• [Task data]
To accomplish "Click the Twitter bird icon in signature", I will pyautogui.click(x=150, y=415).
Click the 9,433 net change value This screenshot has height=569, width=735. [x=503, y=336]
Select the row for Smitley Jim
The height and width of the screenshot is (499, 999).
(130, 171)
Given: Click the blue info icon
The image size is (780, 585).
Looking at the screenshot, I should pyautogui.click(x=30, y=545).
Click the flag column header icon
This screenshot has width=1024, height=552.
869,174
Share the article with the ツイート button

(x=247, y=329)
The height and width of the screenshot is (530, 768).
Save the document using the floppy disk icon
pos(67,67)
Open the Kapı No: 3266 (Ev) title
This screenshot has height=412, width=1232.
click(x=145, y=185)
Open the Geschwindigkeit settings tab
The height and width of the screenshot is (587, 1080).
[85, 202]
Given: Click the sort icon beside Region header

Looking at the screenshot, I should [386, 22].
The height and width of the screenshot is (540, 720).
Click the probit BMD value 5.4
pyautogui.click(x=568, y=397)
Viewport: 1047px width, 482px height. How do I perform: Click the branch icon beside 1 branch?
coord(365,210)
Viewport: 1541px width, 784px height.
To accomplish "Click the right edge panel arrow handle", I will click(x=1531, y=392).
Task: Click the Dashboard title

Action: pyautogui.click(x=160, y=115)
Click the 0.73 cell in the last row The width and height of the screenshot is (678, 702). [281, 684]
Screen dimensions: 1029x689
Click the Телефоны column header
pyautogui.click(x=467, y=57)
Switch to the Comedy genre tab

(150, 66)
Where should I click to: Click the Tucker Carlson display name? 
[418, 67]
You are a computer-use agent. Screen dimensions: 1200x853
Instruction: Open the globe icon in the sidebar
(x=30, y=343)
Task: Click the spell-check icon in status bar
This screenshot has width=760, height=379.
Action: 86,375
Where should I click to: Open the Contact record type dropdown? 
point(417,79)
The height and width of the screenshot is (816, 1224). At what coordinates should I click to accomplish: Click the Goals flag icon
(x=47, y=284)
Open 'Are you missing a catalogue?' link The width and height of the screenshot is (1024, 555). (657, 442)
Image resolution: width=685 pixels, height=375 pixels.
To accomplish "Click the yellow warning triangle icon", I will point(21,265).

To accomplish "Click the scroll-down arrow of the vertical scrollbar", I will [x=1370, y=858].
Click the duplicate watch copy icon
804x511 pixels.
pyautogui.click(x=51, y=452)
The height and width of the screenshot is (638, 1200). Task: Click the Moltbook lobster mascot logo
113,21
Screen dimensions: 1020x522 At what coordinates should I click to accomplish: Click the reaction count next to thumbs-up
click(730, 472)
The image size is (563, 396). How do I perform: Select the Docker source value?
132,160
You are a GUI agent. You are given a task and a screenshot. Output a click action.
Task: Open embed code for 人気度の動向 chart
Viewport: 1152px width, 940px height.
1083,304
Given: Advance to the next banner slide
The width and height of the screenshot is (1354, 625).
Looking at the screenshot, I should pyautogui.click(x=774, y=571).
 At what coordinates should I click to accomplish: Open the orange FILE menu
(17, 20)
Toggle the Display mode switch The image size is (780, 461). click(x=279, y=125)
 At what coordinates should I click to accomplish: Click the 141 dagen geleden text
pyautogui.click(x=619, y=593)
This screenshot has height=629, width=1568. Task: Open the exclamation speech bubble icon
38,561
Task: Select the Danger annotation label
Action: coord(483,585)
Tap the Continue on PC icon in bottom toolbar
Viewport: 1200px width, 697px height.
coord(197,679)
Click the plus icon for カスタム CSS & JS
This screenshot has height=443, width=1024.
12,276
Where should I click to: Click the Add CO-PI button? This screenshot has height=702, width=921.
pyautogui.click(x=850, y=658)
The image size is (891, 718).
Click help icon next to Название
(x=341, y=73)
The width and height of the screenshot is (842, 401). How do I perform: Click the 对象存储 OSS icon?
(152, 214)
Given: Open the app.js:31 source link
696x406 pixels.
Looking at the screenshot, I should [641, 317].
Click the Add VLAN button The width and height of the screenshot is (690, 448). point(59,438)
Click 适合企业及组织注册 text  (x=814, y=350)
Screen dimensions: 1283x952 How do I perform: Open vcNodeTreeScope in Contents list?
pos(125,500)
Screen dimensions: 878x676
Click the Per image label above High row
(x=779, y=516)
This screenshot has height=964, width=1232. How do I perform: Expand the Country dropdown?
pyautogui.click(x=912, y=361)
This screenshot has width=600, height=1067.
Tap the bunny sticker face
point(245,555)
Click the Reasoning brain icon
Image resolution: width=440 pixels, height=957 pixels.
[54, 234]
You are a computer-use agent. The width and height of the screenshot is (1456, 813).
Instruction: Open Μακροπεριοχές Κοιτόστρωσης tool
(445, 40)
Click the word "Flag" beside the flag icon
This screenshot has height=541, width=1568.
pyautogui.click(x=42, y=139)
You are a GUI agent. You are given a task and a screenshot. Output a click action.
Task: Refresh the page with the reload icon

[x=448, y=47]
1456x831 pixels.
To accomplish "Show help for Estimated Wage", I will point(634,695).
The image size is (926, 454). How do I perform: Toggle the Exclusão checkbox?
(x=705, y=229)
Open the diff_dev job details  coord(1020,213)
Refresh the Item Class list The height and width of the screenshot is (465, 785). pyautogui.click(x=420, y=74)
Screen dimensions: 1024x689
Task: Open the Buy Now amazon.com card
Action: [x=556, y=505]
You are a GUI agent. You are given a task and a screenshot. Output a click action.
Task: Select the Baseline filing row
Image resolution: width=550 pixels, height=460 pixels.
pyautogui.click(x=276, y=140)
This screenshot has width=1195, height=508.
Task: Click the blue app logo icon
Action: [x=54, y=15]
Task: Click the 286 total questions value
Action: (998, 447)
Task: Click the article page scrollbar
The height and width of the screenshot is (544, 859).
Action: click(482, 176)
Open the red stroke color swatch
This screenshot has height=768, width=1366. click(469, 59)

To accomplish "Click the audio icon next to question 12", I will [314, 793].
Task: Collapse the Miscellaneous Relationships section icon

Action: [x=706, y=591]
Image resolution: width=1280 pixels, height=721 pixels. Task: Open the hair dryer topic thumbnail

• [Exercise aim] What is needed is each line of the entries that contains the word "computer".

• [Exercise result]
You are a computer-use agent. Screen dimensions: 1200x853
You are a computer-use agent. The width and height of the screenshot is (1456, 813).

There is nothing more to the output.